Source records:

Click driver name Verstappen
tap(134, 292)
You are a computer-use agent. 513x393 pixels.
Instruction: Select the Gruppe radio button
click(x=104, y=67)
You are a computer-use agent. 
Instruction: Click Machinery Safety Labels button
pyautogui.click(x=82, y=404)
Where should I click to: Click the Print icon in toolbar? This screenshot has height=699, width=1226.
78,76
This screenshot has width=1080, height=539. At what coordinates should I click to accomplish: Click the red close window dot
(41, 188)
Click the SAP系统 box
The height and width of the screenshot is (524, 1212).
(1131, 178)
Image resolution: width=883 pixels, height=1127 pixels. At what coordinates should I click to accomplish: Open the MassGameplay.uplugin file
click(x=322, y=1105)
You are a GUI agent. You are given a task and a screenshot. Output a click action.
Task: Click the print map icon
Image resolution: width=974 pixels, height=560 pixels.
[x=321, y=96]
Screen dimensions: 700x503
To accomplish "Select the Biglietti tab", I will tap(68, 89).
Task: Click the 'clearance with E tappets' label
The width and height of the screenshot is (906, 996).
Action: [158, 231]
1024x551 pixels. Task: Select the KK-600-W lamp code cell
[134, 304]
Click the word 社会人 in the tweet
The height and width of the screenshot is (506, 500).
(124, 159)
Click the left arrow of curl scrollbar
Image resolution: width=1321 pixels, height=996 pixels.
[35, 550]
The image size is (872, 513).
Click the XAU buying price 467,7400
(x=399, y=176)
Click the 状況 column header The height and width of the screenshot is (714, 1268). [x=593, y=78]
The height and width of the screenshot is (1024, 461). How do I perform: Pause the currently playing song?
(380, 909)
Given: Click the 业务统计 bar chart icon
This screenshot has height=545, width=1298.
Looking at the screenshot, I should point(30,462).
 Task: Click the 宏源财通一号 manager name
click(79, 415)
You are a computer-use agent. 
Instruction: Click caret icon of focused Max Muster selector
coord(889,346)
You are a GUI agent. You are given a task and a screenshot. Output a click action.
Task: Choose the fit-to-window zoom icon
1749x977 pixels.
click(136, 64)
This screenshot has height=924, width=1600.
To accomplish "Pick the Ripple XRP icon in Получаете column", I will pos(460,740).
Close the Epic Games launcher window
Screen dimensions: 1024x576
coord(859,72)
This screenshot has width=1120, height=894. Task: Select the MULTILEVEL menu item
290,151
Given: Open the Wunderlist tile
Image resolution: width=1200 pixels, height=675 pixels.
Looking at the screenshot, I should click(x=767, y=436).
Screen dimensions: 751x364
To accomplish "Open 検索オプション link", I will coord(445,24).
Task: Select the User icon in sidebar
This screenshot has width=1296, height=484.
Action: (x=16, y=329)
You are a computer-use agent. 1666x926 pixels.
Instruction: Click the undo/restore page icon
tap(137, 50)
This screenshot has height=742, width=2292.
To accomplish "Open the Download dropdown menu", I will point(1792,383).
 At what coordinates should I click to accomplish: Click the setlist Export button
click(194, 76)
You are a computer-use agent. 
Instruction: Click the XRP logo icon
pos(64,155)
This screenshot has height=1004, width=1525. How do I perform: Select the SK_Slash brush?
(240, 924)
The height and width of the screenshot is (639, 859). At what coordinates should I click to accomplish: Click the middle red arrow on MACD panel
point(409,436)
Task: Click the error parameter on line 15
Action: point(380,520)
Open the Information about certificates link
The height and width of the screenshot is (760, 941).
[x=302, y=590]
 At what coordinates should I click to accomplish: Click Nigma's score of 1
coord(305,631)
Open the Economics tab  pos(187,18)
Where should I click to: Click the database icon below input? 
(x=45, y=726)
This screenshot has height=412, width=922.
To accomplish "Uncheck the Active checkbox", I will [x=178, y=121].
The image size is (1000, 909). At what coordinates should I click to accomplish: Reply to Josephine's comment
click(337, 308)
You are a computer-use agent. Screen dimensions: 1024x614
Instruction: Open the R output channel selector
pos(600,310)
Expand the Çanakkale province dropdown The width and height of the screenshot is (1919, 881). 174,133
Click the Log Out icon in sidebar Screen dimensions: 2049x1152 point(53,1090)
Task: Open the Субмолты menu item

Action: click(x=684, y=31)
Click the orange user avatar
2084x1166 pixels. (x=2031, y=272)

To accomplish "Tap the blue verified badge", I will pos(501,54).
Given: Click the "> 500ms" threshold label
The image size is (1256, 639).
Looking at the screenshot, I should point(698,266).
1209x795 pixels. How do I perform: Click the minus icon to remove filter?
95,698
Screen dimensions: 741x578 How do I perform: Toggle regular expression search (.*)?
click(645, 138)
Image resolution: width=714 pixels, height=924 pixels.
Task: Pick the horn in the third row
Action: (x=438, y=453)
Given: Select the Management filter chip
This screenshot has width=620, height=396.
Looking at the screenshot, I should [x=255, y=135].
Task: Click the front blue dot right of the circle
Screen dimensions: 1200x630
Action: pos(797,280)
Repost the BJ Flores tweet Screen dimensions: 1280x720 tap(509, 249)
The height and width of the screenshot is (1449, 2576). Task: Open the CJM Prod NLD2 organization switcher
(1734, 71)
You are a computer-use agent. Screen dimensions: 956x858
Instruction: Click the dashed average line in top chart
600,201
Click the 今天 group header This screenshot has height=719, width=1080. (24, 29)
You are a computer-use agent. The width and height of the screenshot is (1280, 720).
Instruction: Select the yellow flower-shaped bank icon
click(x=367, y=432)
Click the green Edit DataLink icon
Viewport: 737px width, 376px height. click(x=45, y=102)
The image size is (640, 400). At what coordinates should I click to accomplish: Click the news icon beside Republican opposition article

### What to work on
Look over the entries above. Copy every line that contains the word "blue".

### Task result
To accomplish "Tap the blue verified badge", I will pos(501,54).
Task: Click the front blue dot right of the circle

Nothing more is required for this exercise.